### What you are asked to do
Your task is to output the data exactly as it stands.

▽

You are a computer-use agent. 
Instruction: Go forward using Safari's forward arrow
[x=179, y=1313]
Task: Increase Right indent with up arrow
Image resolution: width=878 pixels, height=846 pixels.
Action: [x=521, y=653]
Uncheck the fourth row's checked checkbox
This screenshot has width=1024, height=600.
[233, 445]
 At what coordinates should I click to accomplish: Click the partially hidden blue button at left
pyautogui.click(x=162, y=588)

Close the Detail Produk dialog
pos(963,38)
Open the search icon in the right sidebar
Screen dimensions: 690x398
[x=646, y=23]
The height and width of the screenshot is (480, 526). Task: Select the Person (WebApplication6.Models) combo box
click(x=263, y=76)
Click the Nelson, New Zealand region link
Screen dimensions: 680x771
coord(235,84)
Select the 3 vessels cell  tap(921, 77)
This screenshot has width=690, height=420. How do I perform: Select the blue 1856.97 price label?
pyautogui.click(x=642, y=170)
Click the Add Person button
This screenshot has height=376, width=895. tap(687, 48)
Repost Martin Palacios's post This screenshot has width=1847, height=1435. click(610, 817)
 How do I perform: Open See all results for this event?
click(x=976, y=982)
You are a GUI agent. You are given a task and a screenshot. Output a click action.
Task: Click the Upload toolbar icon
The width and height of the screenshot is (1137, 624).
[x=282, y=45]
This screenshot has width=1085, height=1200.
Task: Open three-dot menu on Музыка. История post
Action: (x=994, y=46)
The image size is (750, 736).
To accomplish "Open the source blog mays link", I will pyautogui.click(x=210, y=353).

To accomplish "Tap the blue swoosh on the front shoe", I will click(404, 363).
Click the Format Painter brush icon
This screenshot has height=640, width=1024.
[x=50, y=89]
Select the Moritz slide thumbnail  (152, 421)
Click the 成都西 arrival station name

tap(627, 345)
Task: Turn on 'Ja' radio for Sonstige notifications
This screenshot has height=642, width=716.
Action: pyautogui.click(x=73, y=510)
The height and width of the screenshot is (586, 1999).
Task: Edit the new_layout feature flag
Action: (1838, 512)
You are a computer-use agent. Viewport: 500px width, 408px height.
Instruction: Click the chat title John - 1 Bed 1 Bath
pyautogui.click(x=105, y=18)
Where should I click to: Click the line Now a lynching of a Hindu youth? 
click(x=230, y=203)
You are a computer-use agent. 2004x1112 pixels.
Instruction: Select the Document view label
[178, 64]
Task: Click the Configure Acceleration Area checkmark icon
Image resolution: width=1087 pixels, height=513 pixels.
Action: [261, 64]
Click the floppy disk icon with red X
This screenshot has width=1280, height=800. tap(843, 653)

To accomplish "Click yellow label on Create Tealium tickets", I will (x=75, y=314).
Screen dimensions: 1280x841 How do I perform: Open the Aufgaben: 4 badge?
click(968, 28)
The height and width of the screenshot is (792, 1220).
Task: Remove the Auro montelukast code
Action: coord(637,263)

△

### Response
You are a computer-use agent. 
Instruction: Go forward using Safari's forward arrow
[x=179, y=1313]
Task: Increase Right indent with up arrow
Image resolution: width=878 pixels, height=846 pixels.
Action: [x=521, y=653]
Uncheck the fourth row's checked checkbox
This screenshot has width=1024, height=600.
[233, 445]
 At what coordinates should I click to accomplish: Click the partially hidden blue button at left
pyautogui.click(x=162, y=588)

Close the Detail Produk dialog
pos(963,38)
Open the search icon in the right sidebar
Screen dimensions: 690x398
[x=646, y=23]
The height and width of the screenshot is (480, 526). Task: Select the Person (WebApplication6.Models) combo box
click(x=263, y=76)
Click the Nelson, New Zealand region link
Screen dimensions: 680x771
coord(235,84)
Select the 3 vessels cell  tap(921, 77)
This screenshot has width=690, height=420. How do I perform: Select the blue 1856.97 price label?
pyautogui.click(x=642, y=170)
Click the Add Person button
This screenshot has height=376, width=895. tap(687, 48)
Repost Martin Palacios's post This screenshot has width=1847, height=1435. click(610, 817)
 How do I perform: Open See all results for this event?
click(x=976, y=982)
You are a GUI agent. You are given a task and a screenshot. Output a click action.
Task: Click the Upload toolbar icon
The width and height of the screenshot is (1137, 624).
[x=282, y=45]
This screenshot has width=1085, height=1200.
Task: Open three-dot menu on Музыка. История post
Action: (x=994, y=46)
The image size is (750, 736).
To accomplish "Open the source blog mays link", I will pyautogui.click(x=210, y=353).

To accomplish "Tap the blue swoosh on the front shoe", I will click(404, 363).
Click the Format Painter brush icon
This screenshot has height=640, width=1024.
[x=50, y=89]
Select the Moritz slide thumbnail  (152, 421)
Click the 成都西 arrival station name

tap(627, 345)
Task: Turn on 'Ja' radio for Sonstige notifications
This screenshot has height=642, width=716.
Action: pyautogui.click(x=73, y=510)
The height and width of the screenshot is (586, 1999).
Task: Edit the new_layout feature flag
Action: (1838, 512)
You are a computer-use agent. Viewport: 500px width, 408px height.
Instruction: Click the chat title John - 1 Bed 1 Bath
pyautogui.click(x=105, y=18)
Where should I click to: Click the line Now a lynching of a Hindu youth? 
click(x=230, y=203)
You are a computer-use agent. 2004x1112 pixels.
Instruction: Select the Document view label
[178, 64]
Task: Click the Configure Acceleration Area checkmark icon
Image resolution: width=1087 pixels, height=513 pixels.
Action: [261, 64]
Click the floppy disk icon with red X
This screenshot has width=1280, height=800. tap(843, 653)

To accomplish "Click yellow label on Create Tealium tickets", I will (x=75, y=314).
Screen dimensions: 1280x841 How do I perform: Open the Aufgaben: 4 badge?
click(968, 28)
The height and width of the screenshot is (792, 1220).
Task: Remove the Auro montelukast code
Action: coord(637,263)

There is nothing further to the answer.